Tenho o teu reflexo tatuado nos olhos como uma assombração incandescente: a prova obsessiva de uma atracção descontrolada que espalha o teu sorriso em todas as coisas, em todos os rostos, em todos os lugares: os teus olhos negros de horror e primaveras nas garrafas de vodka vazias que povoam as noites que destruímos para fingir o esquecimento; os teus lábios desenhados pelo lixo espalhado meticulosamente pelos passeios sujos de todas as ruas em que disfarçamos gestos violentos de carinho, desejo e desespero; no olhar histérico dos sem abrigo uma sugestão explosiva do teu sorriso assassino, um rasto desumano dos relâmpagos que te iluminam o corpo quando te esqueces de esconder a felicidade.
Talvez a paixão seja assim: suja, ácida, despedaçada.

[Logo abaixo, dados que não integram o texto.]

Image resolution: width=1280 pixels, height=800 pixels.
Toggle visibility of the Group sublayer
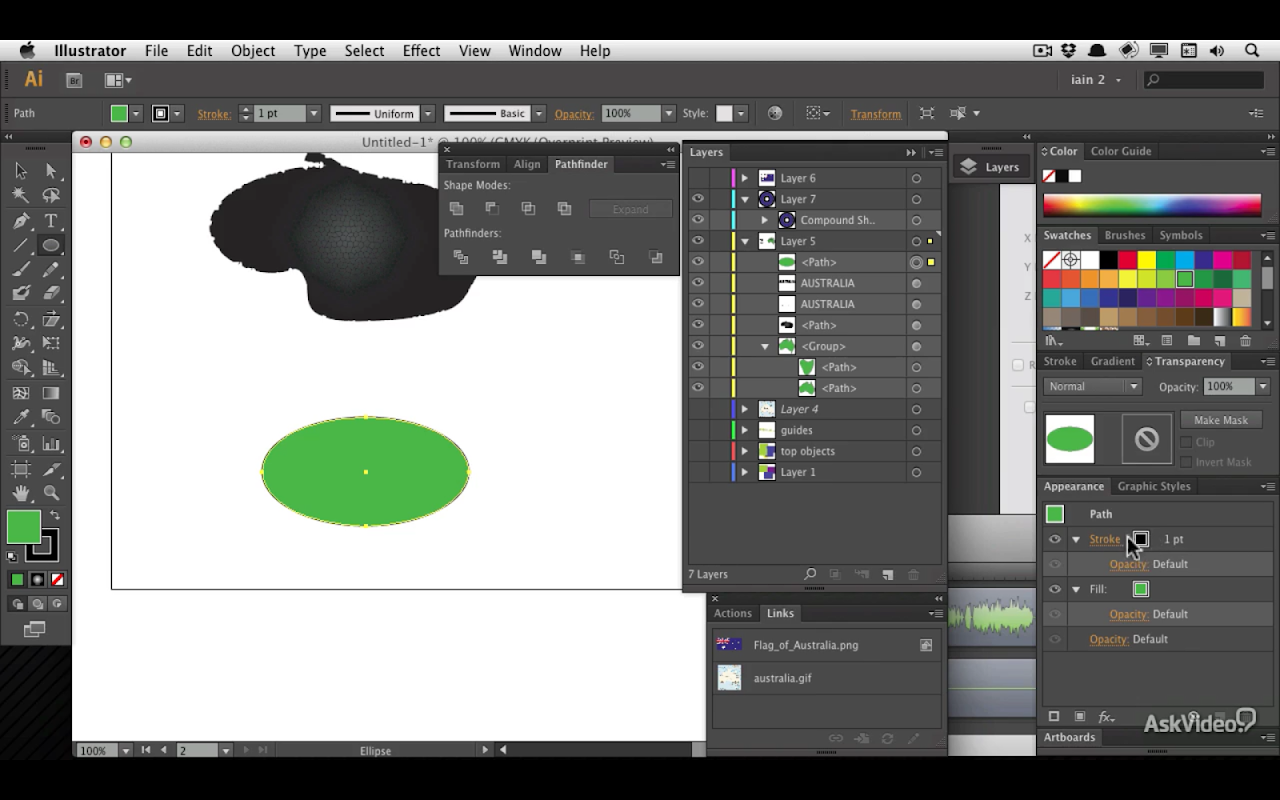coord(698,346)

A fuga infrutífera à verdade suprema: o fim.
Não nos resta nada. Nem o passado. Nem o direito à esperança. O divórcio da realidade espalha pelos dias a memória acabada do teu corpo, a imagem imortal da tua pele cicatrizada nos objectos mais insignificantes, nos lugares mais comuns.
Não há mais nada. Mas há a esperança: ténue, ridícula, acabada. O prolongamento a conta-gotas destes dias, iguais a todos os que passaram antes de aconteceres.
E há o tempo. O tempo infinito que nos separa do momento inevitável em que as máquinas se desligarão naturalmente, e a morte certa deixará de ser uma promessa de liberdade, para passar a ser o alívio infinito do regresso à solidão.
1 comentário:
É sempre um prazer ler-te.
Um abraço e bom Domingo.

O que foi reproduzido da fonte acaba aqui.